5. Vu ce qui précède, le recours est admis et les décisions municipales réformée en ce sens que le permis de construire est refusé. L'émolument sera mis à la charge de la constructrice, qui n'a pas droit à des dépens. Il n'y a pas non plus lieu d'accorder des dépens aux recourants, qui n'établissent pas avoir engagé des frais de mandataire.
Par ces motifs
la Cour de droit administratif et public
du Tribunal cantonal
arrête:
I. Le recours est admis.
II. Les décisions du 17 janvier et 31 mai 2012 de la Municipalité de Gryon sont réformée en ce sens que le permis de construire est refusé.
III. Un émolument de 2'500 francs est mis à charge de la société Tiphéret SA.
IV. Il n'est pas alloué de dépens.
Lausanne, le 18 février 2013
Le président: La
greffière:
Le présent arrêt est communiqué aux destinataires de l'avis d'envoi ci-joint.

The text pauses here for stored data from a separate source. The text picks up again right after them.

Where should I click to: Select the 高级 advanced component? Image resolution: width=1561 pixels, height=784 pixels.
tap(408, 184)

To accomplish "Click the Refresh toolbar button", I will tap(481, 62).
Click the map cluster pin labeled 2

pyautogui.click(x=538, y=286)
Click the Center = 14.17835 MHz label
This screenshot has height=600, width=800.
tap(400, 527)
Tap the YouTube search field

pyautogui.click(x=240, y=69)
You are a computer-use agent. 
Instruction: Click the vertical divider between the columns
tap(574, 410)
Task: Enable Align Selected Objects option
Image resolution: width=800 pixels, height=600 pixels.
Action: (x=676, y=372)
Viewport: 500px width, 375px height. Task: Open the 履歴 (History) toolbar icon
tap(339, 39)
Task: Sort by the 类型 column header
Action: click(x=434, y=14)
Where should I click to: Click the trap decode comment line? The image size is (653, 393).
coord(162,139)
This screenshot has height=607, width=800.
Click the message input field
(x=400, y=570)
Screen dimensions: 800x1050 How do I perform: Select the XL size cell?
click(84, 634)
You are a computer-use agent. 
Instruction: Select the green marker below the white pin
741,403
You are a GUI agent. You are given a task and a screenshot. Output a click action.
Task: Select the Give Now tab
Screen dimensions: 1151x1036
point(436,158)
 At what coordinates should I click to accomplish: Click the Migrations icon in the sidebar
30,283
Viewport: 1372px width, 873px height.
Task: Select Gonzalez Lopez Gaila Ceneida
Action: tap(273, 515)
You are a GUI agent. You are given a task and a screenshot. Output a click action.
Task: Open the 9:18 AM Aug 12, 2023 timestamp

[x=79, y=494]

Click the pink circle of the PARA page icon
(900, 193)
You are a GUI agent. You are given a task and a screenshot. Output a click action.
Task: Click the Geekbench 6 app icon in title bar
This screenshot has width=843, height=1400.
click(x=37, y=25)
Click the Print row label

Il peut faire l'objet, dans les trente jours suivant sa notification, d'un recours au Tribunal fédéral. Le recours en matière de droit public s'exerce aux conditions des articles 82 ss de la loi du 17 juin 2005 sur le Tribunal fédéral (LTF - RS 173.110), le recours constitutionnel subsidiaire à celles des articles 113 ss LTF. Le mémoire de recours doit être rédigé dans une langue officielle, indiquer les conclusions, les motifs et les moyens de preuve, et être signé. Les motifs doivent exposer succinctement en quoi l’acte attaqué viole le droit. Les pièces invoquées comme moyens de preuve doivent être jointes au mémoire, pour autant qu’elles soient en mains de la partie; il en va de même de la décision attaquée.